____ MATERIAL SUPPLIED

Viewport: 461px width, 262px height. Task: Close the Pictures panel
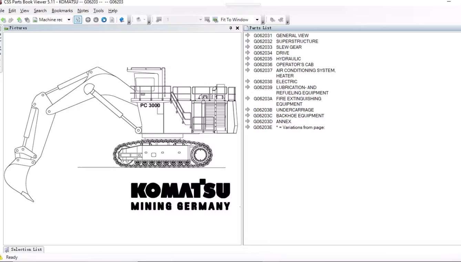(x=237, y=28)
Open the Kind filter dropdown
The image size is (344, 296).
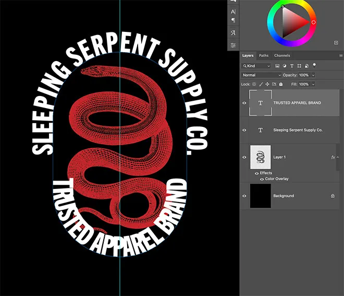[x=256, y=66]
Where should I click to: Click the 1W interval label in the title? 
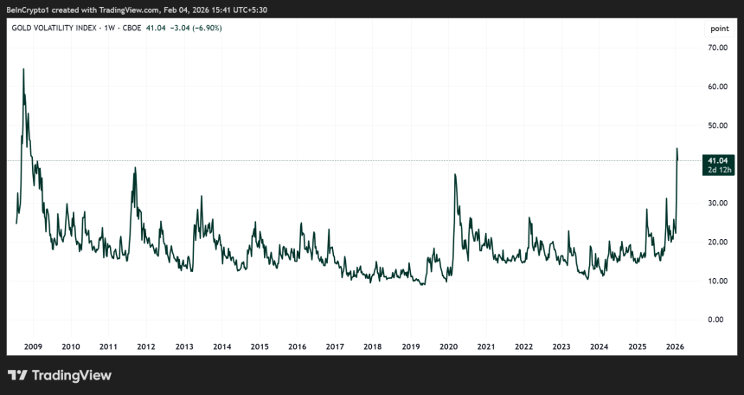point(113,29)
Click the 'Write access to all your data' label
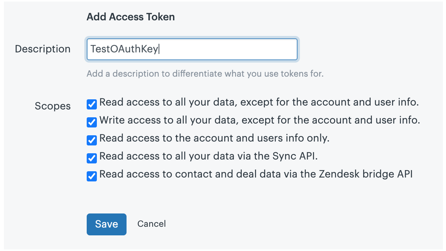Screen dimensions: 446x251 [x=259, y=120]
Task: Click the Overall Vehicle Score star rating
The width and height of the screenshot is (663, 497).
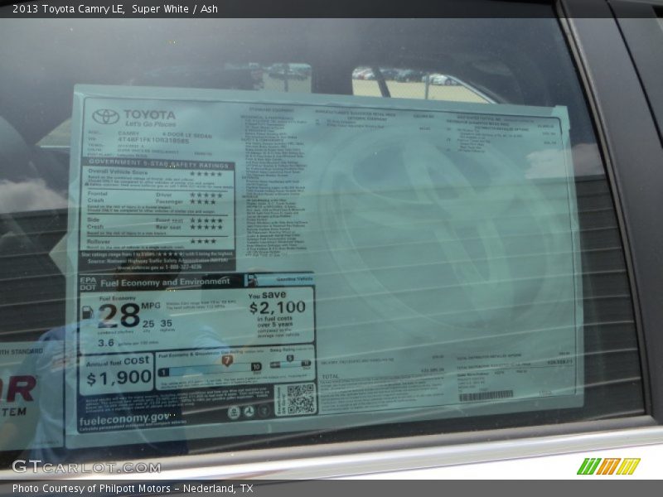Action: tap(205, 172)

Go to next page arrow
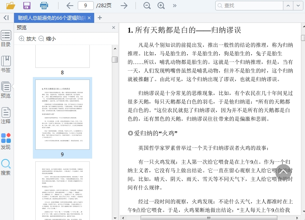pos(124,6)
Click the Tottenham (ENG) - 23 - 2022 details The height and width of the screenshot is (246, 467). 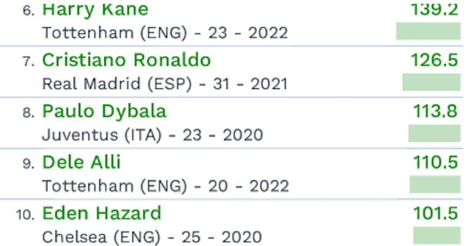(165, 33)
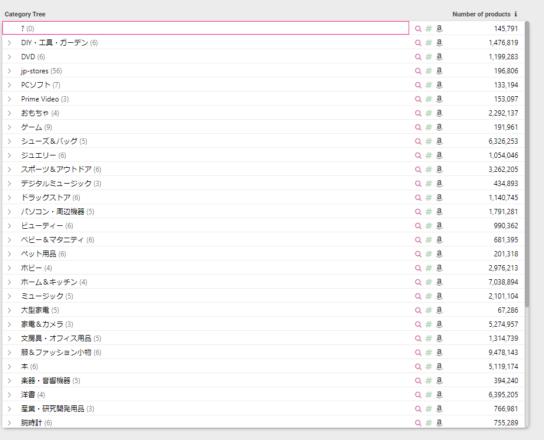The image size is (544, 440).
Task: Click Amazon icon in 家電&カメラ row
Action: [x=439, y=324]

________

TASK ITEM:
Take the lines from the start of the material to the line with "Task: Click the", both included, and transcribe them exactly without the pictures.

REPLY:
Viewport: 461px width, 262px height. Task: Close the Pictures panel
(x=237, y=28)
Open the Kind filter dropdown
The image size is (344, 296).
[x=256, y=66]
Where should I click to: Click the 1W interval label in the title? 
point(113,29)
Click the 'Write access to all your data' label
Screen dimensions: 446x251 [x=259, y=120]
Task: Click the Overall Vehicle Score star rating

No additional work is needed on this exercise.